Population (1 July 2020)
- • Total: 358,700 Estimate
- • Density: 171.1/km^{2} (443/sq mi)
- Time zone: UTC+3 (EAT)

= Kikuube District =

Ugandan administrative district

Kikuube District is a district in the Western Region of Uganda. It is named after its main municipal centre, Kikuube.

==Location==
Kikuube District is bordered by Hoima District to the north and east, Kakumiro District to the southeast, Kibaale District and Kagadi District to the south, Ntoroko District to the southwest and Lake Albert and the Democratic Republic of the Congo to the west. The district headquarters are located at Kikuube, about 25 km, southwest of the city of Hoima, the largest urban centre in the Bunyoro sub-region. Kikuube is located about 215 km, by road, northwest of Kampala, Uganda's capital and largest city.

Kikuube District has small Administrative units and these include the following as below.

=== Buhaguzi County ===
Kabwoya

1. Bubogo
2. Igwanjura
3. Kaseeta
4. Kimbugu
5. Nkondo

Kikuube Town Council

1. Bulimya Ward
2. Kamusunsi Ward
3. Kigorra Ward
4. Kisambo Ward

Kiziranfumbi

1. Bulimya
2. Kidoma
3. Munteme

Kyangwali

1. Buhuka
2. Butoole
3. Kasonga
4. Kyangwali

Kyangwali RSC

1. Nukanga
2. Bukinda
3. Buyanja
4. Kagoma
5. Karuhinda
6. Kasonga
7. Kavule
8. Kentomi
9. Kijubwe
10. Kilima
11. Kinakyeitaka
12. Kirokole
13. Kyebitaka
14. Malembo
15. Mombasa
16. Mukarange
17. Mukunyu B
18. Mukunyu A
19. Mulumba
20. Munsisa A
21. Munsisa B
22. Namakakale
23. Ngurwe
24. Nyabitete
25. Nyambogo
26. Nyamiganda
27. Nyampindu
28. Rwenyawawa
29. Waibuga

=== Buhaguzi Eest County ===
Bugambe

- Bugambe
- Katanga
- Nyarugabu
- Ruguse

Buhimba

- Kinogozi
- Kyabatalya
- Musaija Mukuru East
- Musaija Mukuru west
- Ruhunga

Buhimba Town Council

- Buhimba East Ward
- Buhimba West Ward
- Kigaaya East Ward
- Kigaaya West Ward

==Overview==
Up until 30 June 2018, Kikuube District was part of Hoima District.
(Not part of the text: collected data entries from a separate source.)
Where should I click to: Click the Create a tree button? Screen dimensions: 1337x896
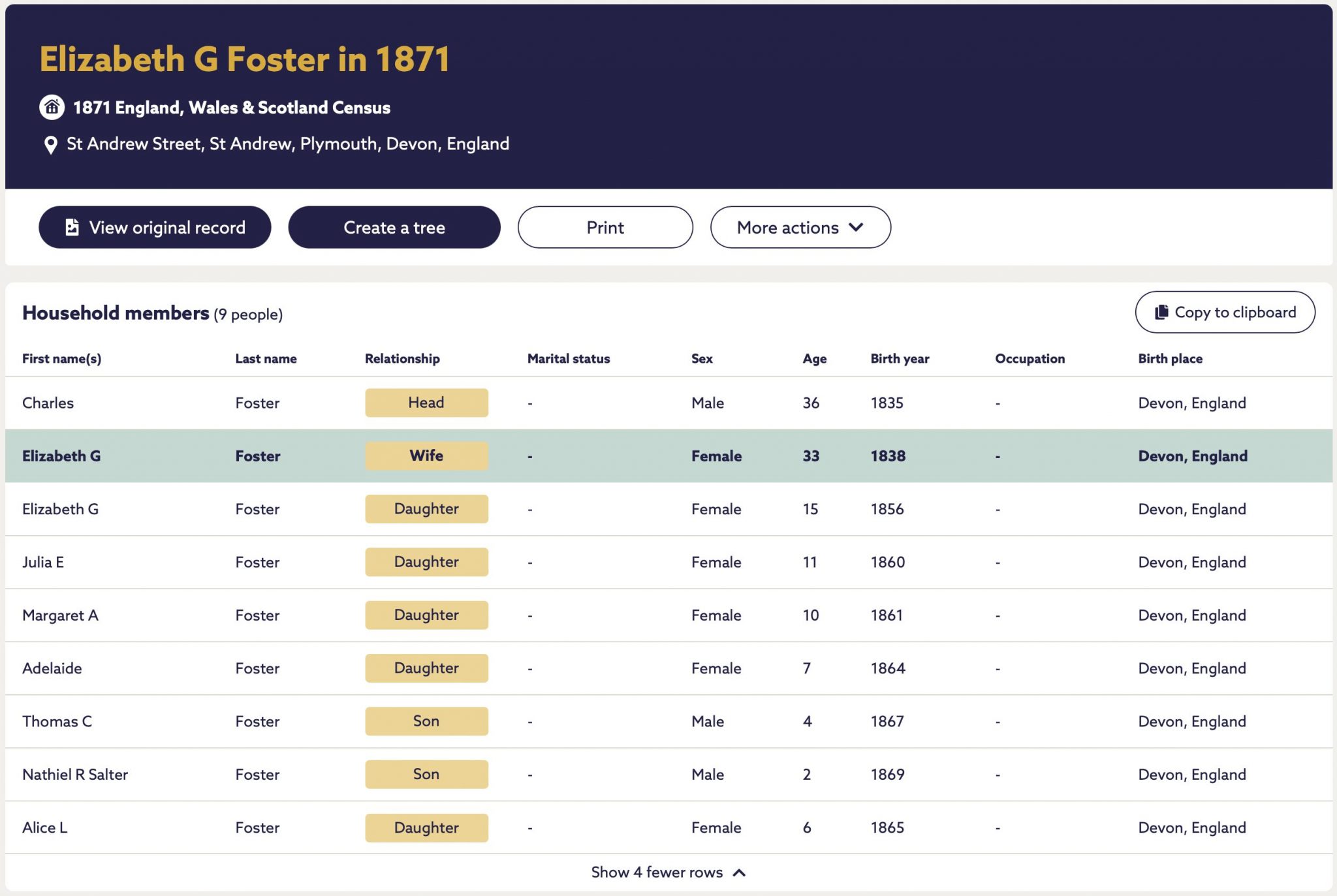tap(394, 227)
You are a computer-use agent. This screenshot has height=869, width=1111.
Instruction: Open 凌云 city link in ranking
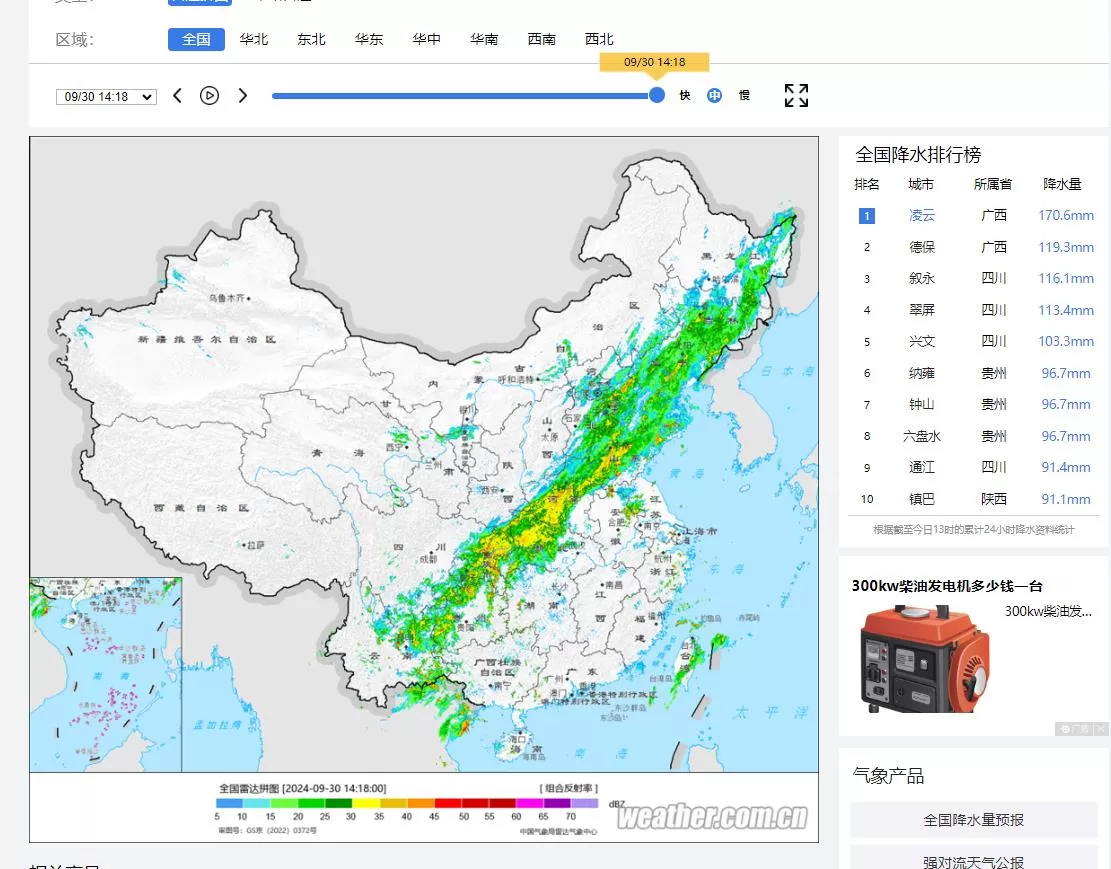pos(921,215)
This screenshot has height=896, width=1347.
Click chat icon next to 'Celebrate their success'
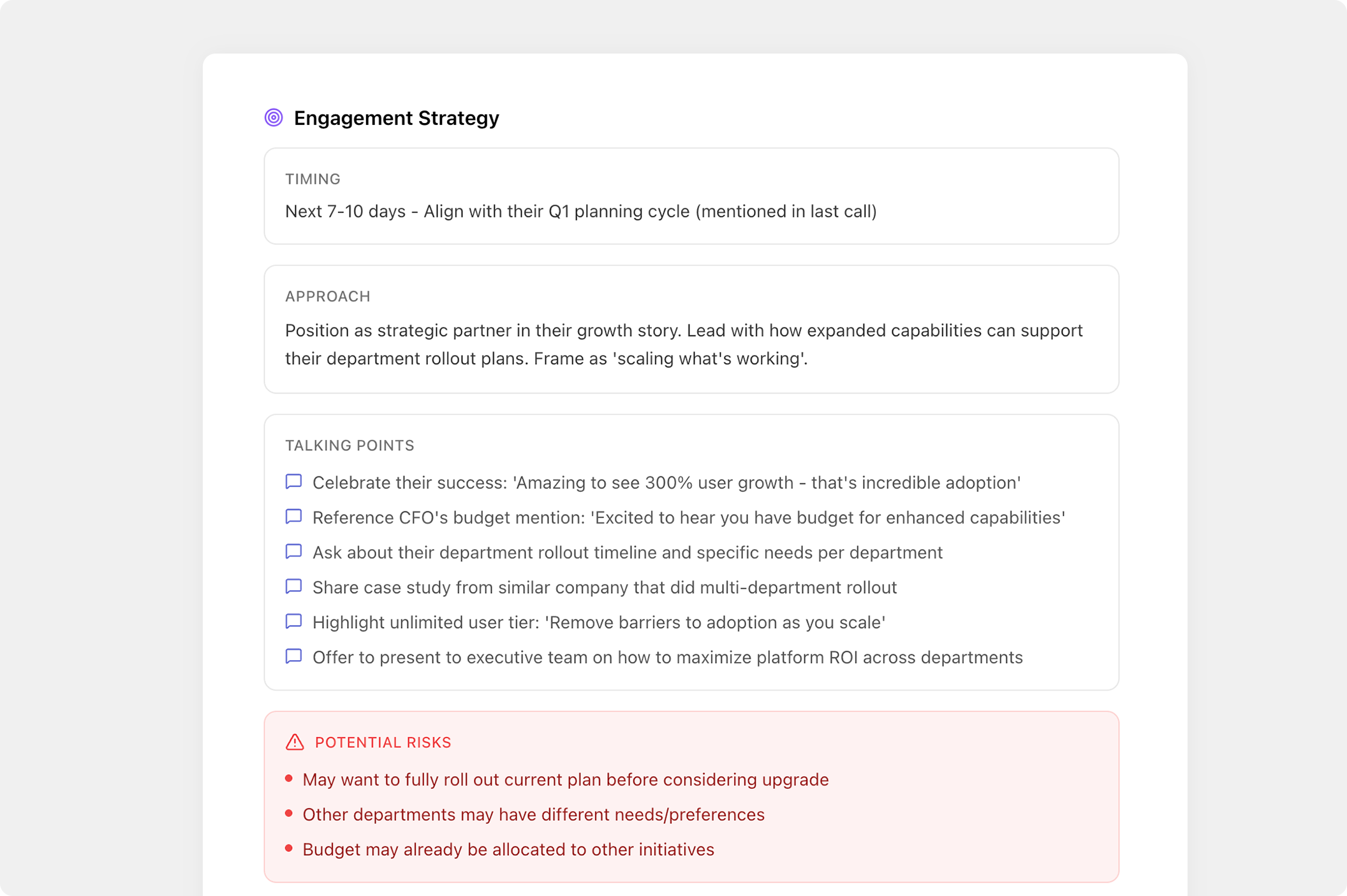(x=293, y=481)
On 1 July 2018, the southwestern portion of Hoima District was hived off to create Kikuube District. As of October 2020, Bunyoro sub-region comprises the districts of 1. Hoima 2. Buliisa 3. Masindi 4. Kiryandongo 5. Kakumiro 6. Kibaale, 7. Kagadi and 8. the district of Kikuube. The establishment of Kikuube District led to the creation of an estimated 700 new jobs.

==Population==
The national population census and household survey held on 27 August 2014 enumerated 267,455 people in the district. In 2020, the Uganda Bureau of Statistics (UBOS), estimated the mid-year population of the district at approximately 358,700 people, with about 184,200 (51.4 percent) males and 174,500 (48.6 percent) females. The district population grew at an estimated 5.15 percent average annual rate, between 2014 and 2020. Approximately 89.5 percent of the district population is rural and 10.5 percent of the population is urban. And in the 2024 the population was estimated at 379,547.

==Economic activities==
In 2006, the Kingfisher oil field was discovered in Kikuube District. Oil production, processing facilities will be located on the Buhuka Flats at the shores of Lake Albert with the start of the East African Crude Oil Pipeline. Kikuube district in common with Hoima District, from which it was created, has considerable undeveloped oil and natural gas deposits.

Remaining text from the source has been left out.